▶ [Items listed in a dataset]
━━━━

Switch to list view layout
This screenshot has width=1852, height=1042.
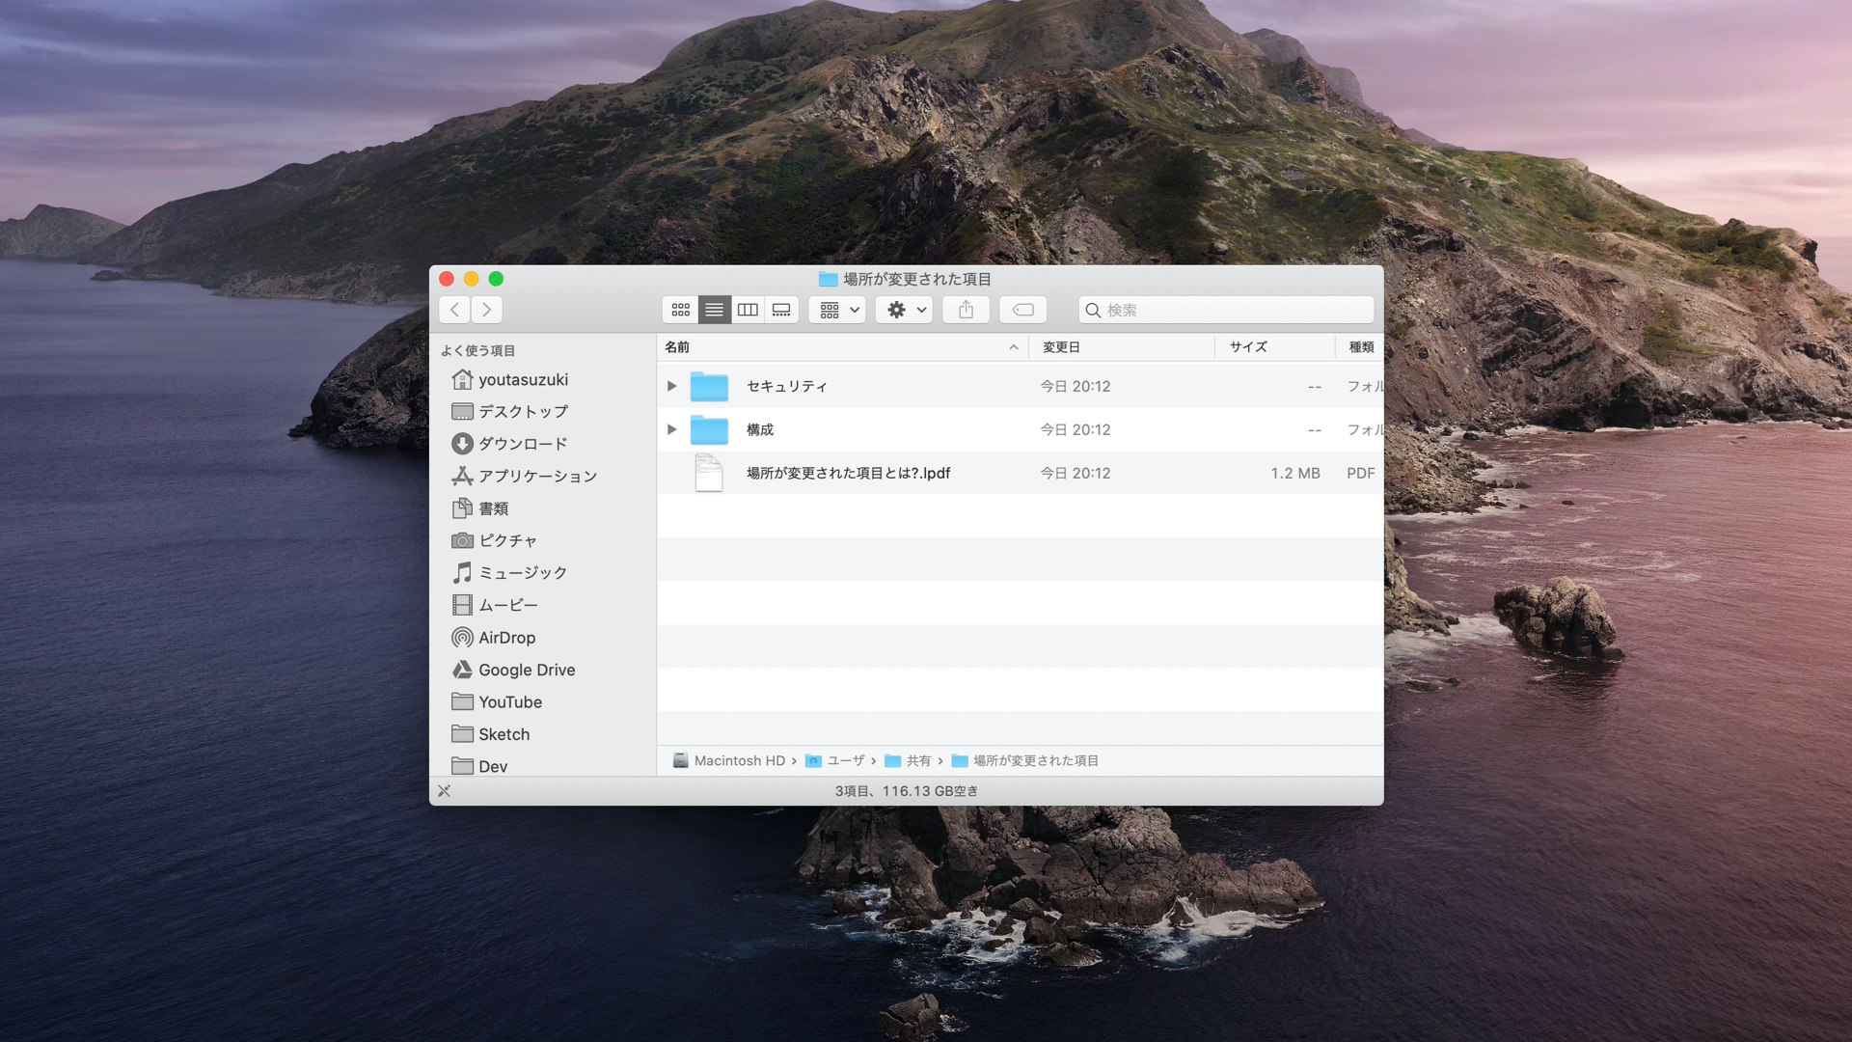pyautogui.click(x=714, y=309)
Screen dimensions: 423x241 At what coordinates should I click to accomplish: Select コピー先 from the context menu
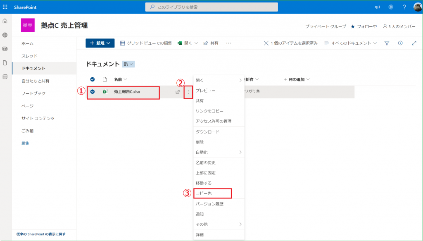click(x=204, y=193)
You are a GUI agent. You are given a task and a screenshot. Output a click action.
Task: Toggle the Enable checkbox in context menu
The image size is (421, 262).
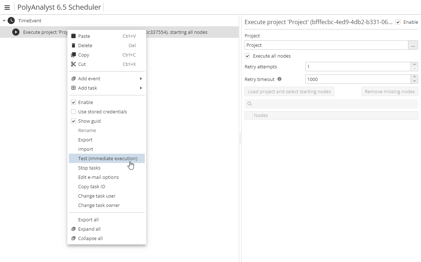click(x=73, y=102)
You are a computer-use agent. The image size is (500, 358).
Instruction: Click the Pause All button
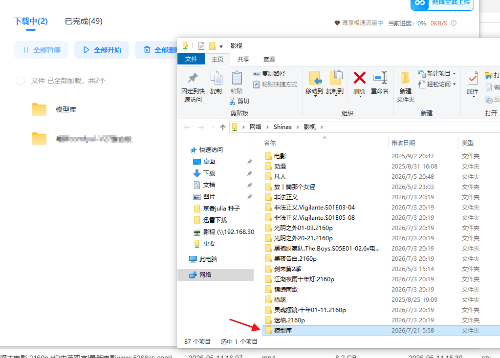coord(41,50)
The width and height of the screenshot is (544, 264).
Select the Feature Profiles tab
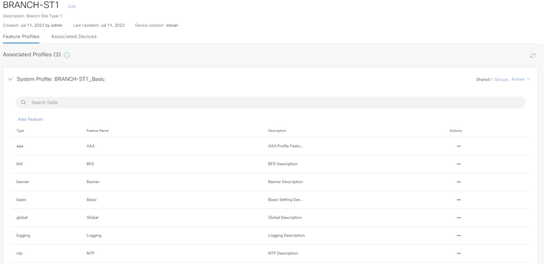click(21, 37)
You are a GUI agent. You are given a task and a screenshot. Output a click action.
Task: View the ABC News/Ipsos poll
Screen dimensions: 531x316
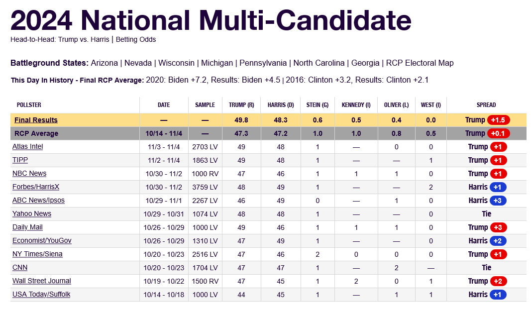(x=38, y=201)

━━━━

▶ [Written task] Edit the listing above by changing every "GUI agent" to "desktop assistant" and keeping everything else the same. Leave the pictures out of your version.

▶ [Exercise output]
Switch to list view layout
This screenshot has width=1852, height=1042.
pyautogui.click(x=714, y=309)
Screen dimensions: 423x241 At what coordinates should I click to accomplish: Select コピー先 from the context menu
click(x=204, y=193)
You are a desktop assistant. You are given a task and a screenshot. Output a click action.
Task: Toggle the Enable checkbox in context menu
The image size is (421, 262).
click(x=73, y=102)
You are a computer-use agent. The image size is (500, 358).
Instruction: Click the Pause All button
coord(41,50)
The width and height of the screenshot is (544, 264).
Select the Feature Profiles tab
click(21, 37)
You are a desktop assistant. You are given a task and a screenshot. Output a click action.
Task: View the ABC News/Ipsos poll
Screen dimensions: 531x316
(x=38, y=201)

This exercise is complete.